Rua Chile quer devolver o Centro Histórico aos soteropolitanos
Nova entidade criada para impulsionar a revitalização da primeira rua do
Brasil aposta em segurança
Por Pedro
Resende
21/06/2026 -
"Se o
soteropolitano não voltar a frequentar aquela região, não adianta só o turista
estar lá. Nosso principal cliente tem que ser a população da cidade". A
frase é de Antonio
Barretto Junior, presidente da Associação
dos Empreendedores da Rua Chile e Entorno (Arce), entidade criada oficialmente
em junho de 2026 para coordenar os esforços de requalificação de uma das áreas
mais simbólicas do Brasil.
A Rua Chile, primeira rua oficialmente urbanizada do país, foi durante décadas o coração comercial e cultural de Salvador. Um cenário de vitrines elegantes, personagens folclóricos e da vida pública da cidade. A partir do final dos anos 1960, porém, entrou em decadência, esvaziada pelo crescimento de novos centros comerciais e pelo abandono do Centro Histórico.
A retomada começou timidamente na década de 2010,
com a chegada de empreendimentos como o Fera Palace Hotel e o Fasano Salvador,
que atraíram um ciclo de investimentos estimado hoje em R$ 1 bilhão entre obras
públicas e privadas. A Arce, de acordo com Barretto, nasce para dar
organicidade e continuidade a esse movimento.
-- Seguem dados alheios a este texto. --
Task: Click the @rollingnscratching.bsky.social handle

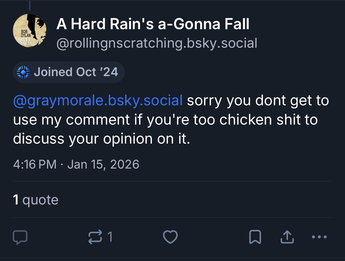Action: pos(157,43)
"Nosso papel é ser um parceiro ativo e propositivo do poder público e privado", diz o empresário, que garante atrair novos negócios para todas as camadas sociais, mas sem perder o caráter popular que a torna única. Nesta entrevista, Barretto ainda fala sobre a estratégia de segurança já em operação na rua, os projetos de moradia em desenvolvimento e os planos para o calendário cultural do segundo semestre.
O
senhor acompanha a transformação de Salvador há décadas, tanto no setor público
quanto na iniciativa privada, mas existe uma relação pessoal com o Centro
Histórico, além da parte empresarial?
Com certeza. Minha infância foi frequentando a loja
Sloper, levado pela minha mãe, morrendo de medo da Mulher de Roxo, que era uma
das grandes personagens da Rua Chile, assim como o Guarda Pelé, que ficava
naquela esquina da descida da Ladeira da Praça. Tenho memórias afetivas muito
fortes dessa época. Essas memórias afetivas pessoais existem.
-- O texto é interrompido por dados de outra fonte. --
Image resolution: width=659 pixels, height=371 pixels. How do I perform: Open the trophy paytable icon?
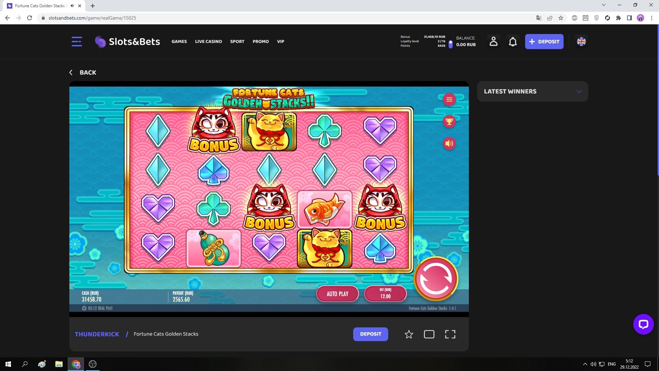(449, 122)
Depois, tive o privilégio de trabalhar na
Secretaria de Cultura e Turismo como diretor executivo de turismo durante seis
anos – quatro na gestão de ACM Neto, de 2017 a 2021, e dois na gestão do
prefeito Bruno Reis. Nesse período, a gente entregou nessa região equipamentos
culturais muito icônicos, como a Casa do Carnaval e a Cidade da Música.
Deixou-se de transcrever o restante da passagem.